--- TASK INPUT Enclosed Below ---
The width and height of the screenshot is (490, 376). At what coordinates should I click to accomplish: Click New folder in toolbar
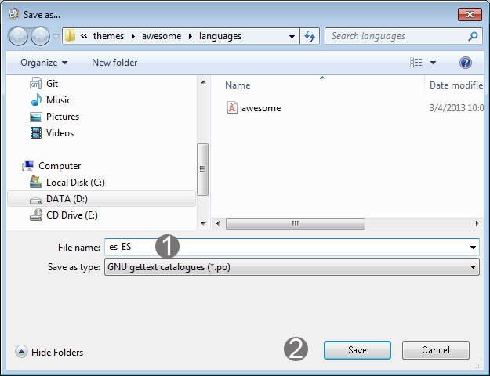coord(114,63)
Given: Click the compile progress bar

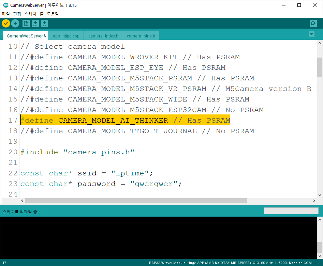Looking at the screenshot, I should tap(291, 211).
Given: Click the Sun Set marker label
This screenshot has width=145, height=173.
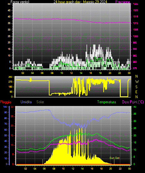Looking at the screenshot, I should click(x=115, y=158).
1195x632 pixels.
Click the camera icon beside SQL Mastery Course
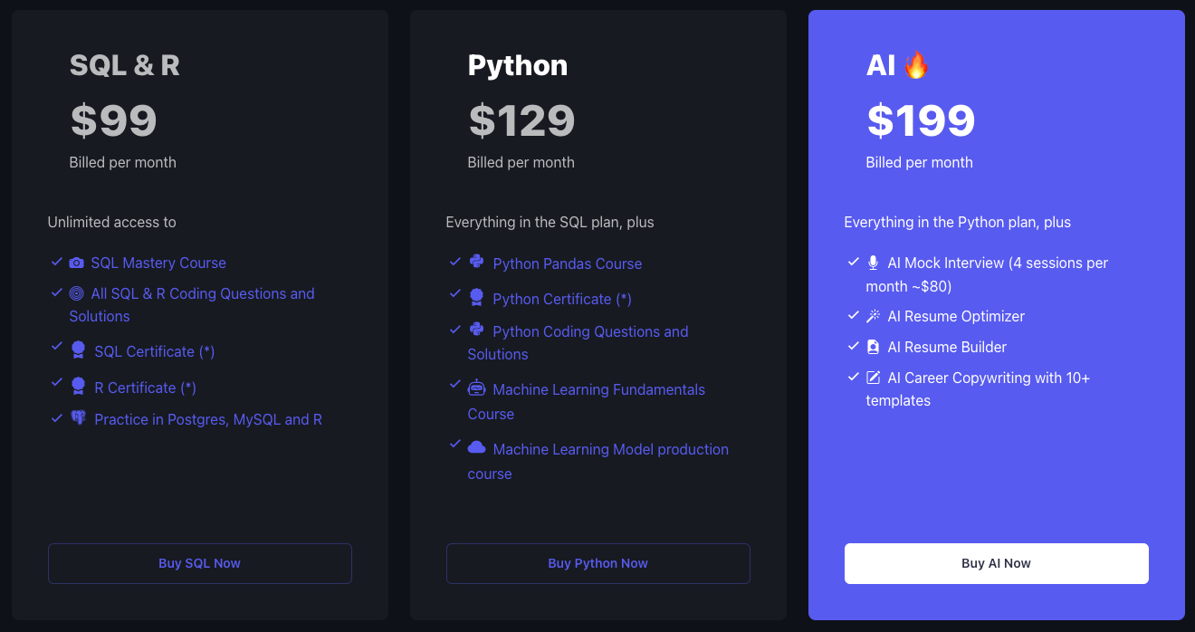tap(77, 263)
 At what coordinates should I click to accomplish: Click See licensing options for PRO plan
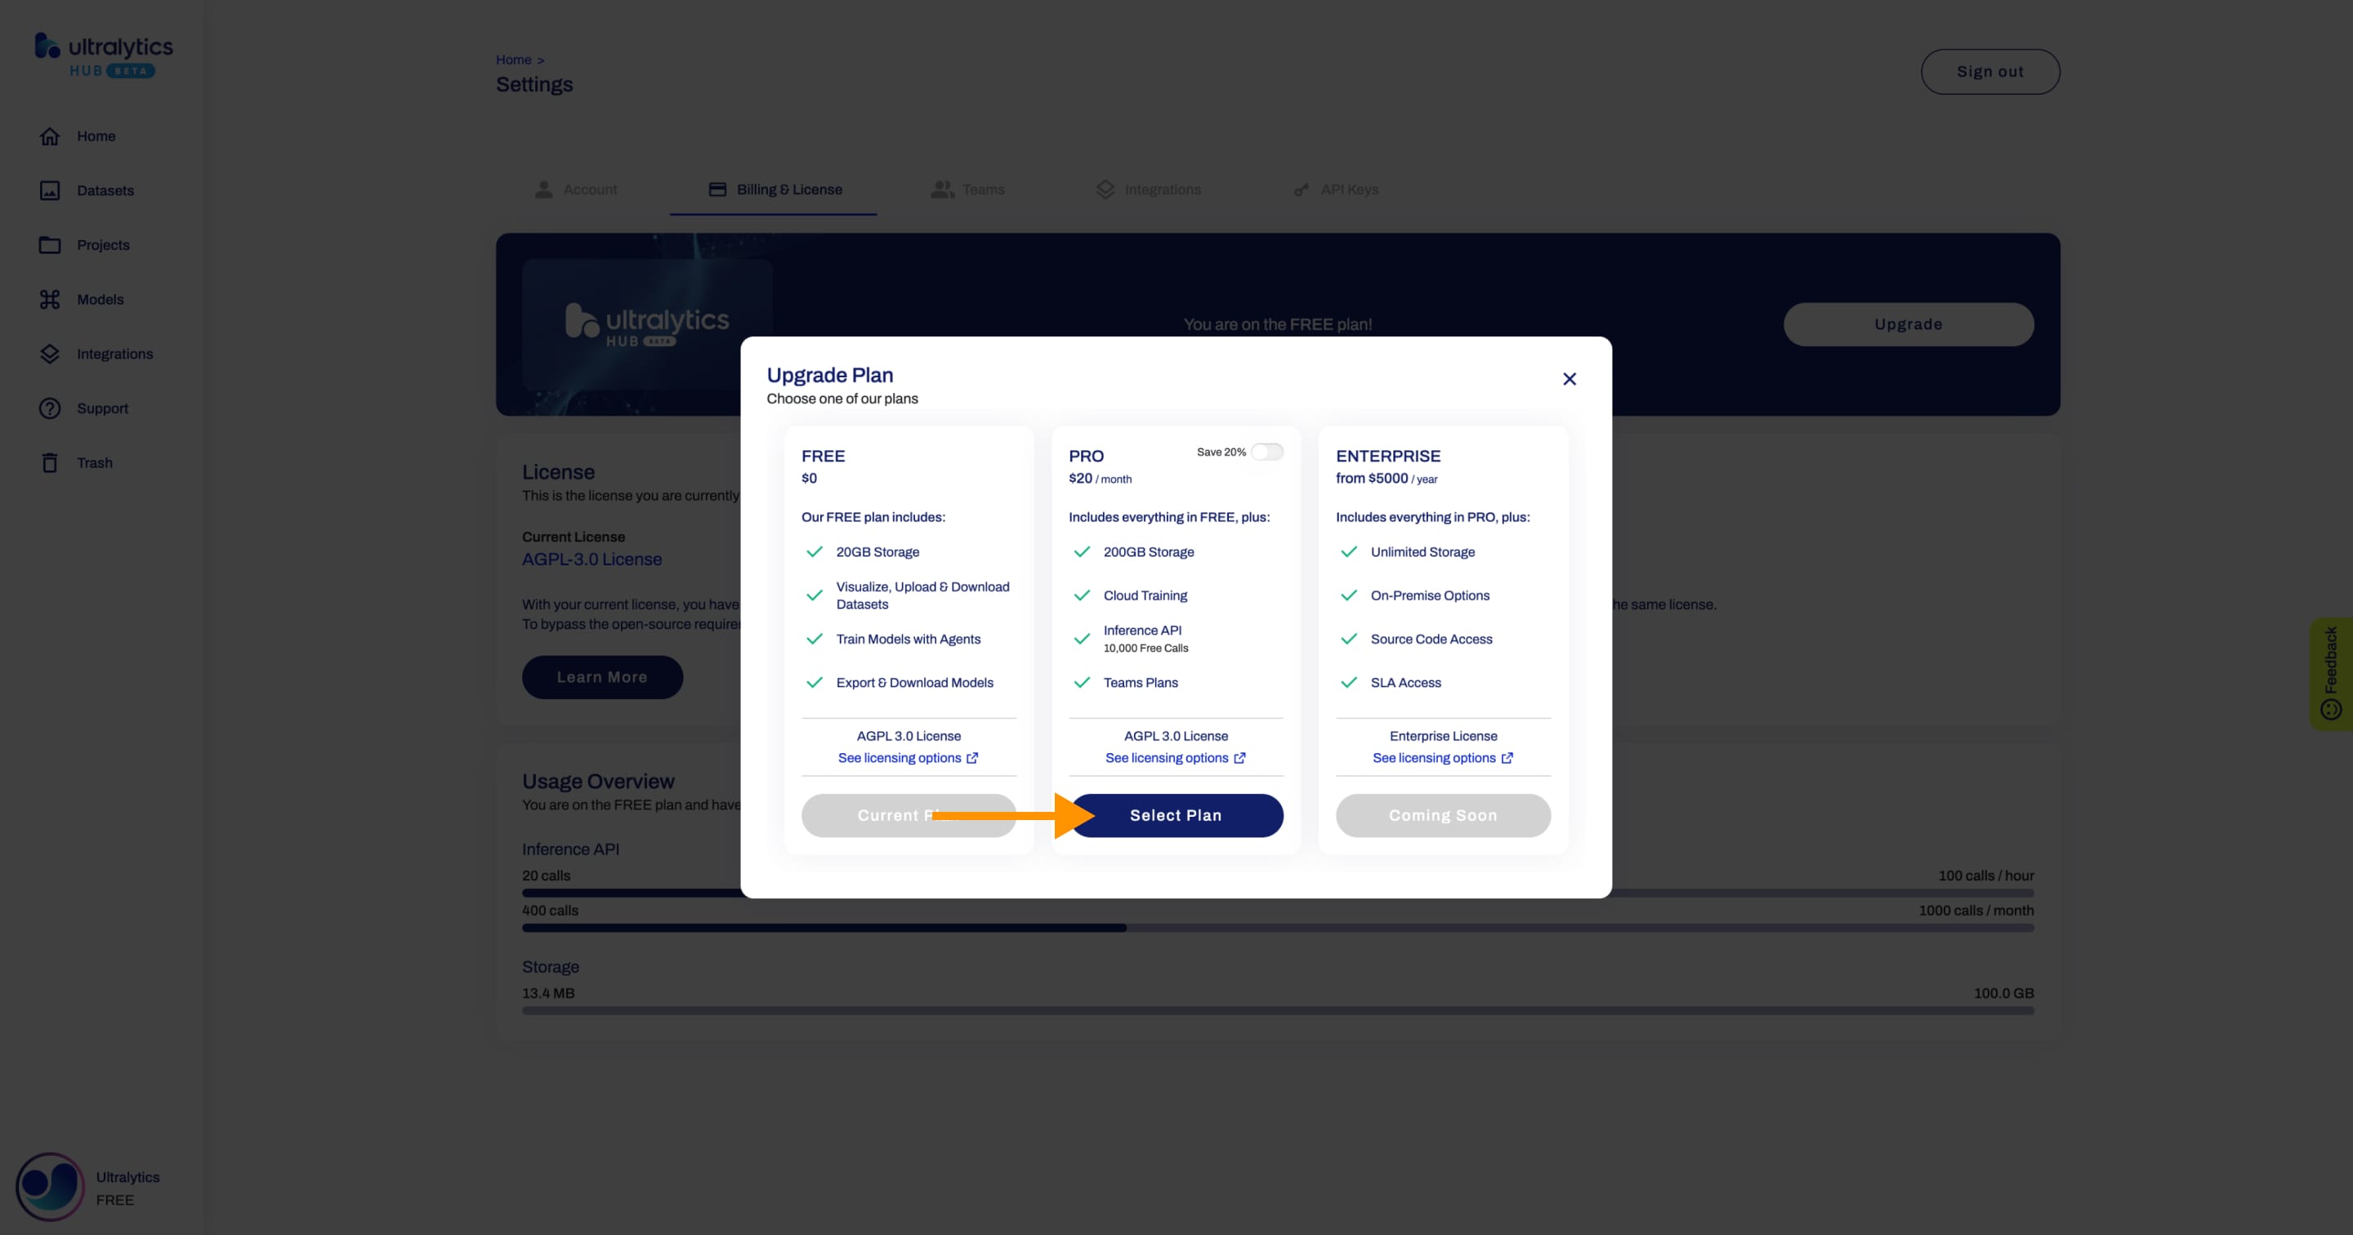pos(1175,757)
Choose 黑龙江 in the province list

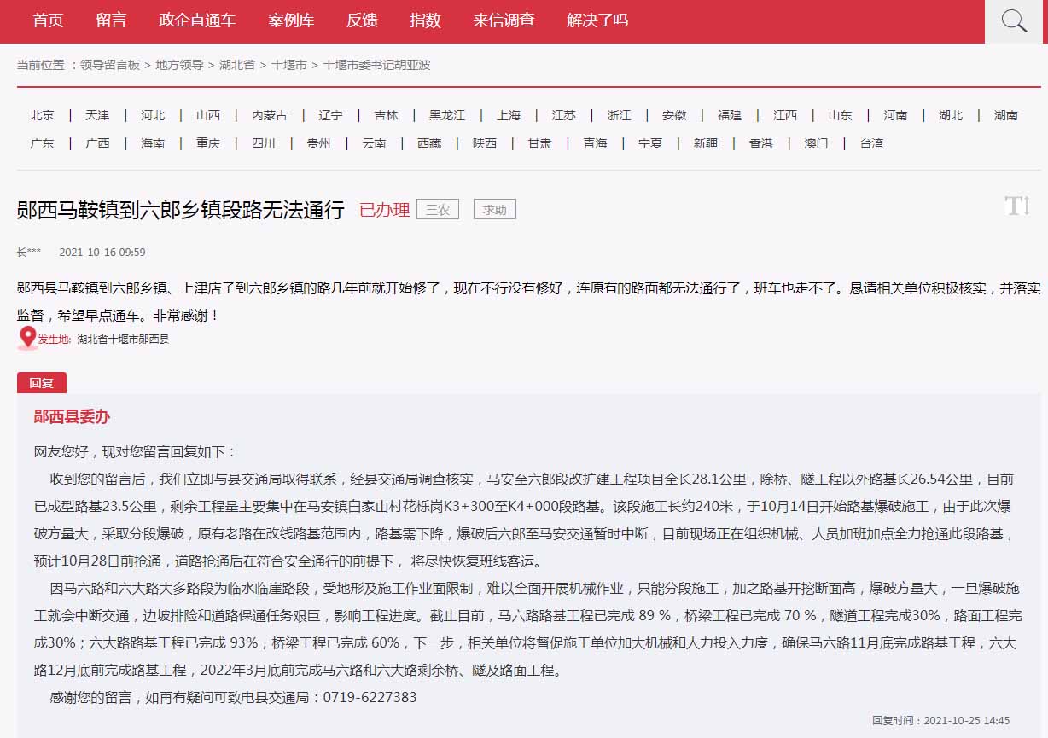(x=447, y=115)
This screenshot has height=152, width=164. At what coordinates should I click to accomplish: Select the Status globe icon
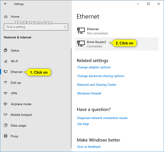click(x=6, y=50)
--- End of Enclosed TASK INPUT ---
TASK DETAILS: Give an exact copy of the entries, excluding all pictures.

RESULT OF THE EXERCISE:
The width and height of the screenshot is (490, 376). At what coordinates should I click to accomplish: Click New folder in toolbar
coord(114,63)
Given: Click the compile progress bar

Looking at the screenshot, I should tap(291, 211).
Given: Click the Sun Set marker label
This screenshot has width=145, height=173.
Looking at the screenshot, I should click(x=115, y=158).
1195x632 pixels.
Click the camera icon beside SQL Mastery Course
tap(77, 263)
 At what coordinates should I click to accomplish: Click See licensing options for PRO plan
pos(1175,757)
Choose 黑龙江 in the province list

(x=447, y=115)
This screenshot has height=152, width=164. At what coordinates should I click to accomplish: Select the Status globe icon
click(x=6, y=50)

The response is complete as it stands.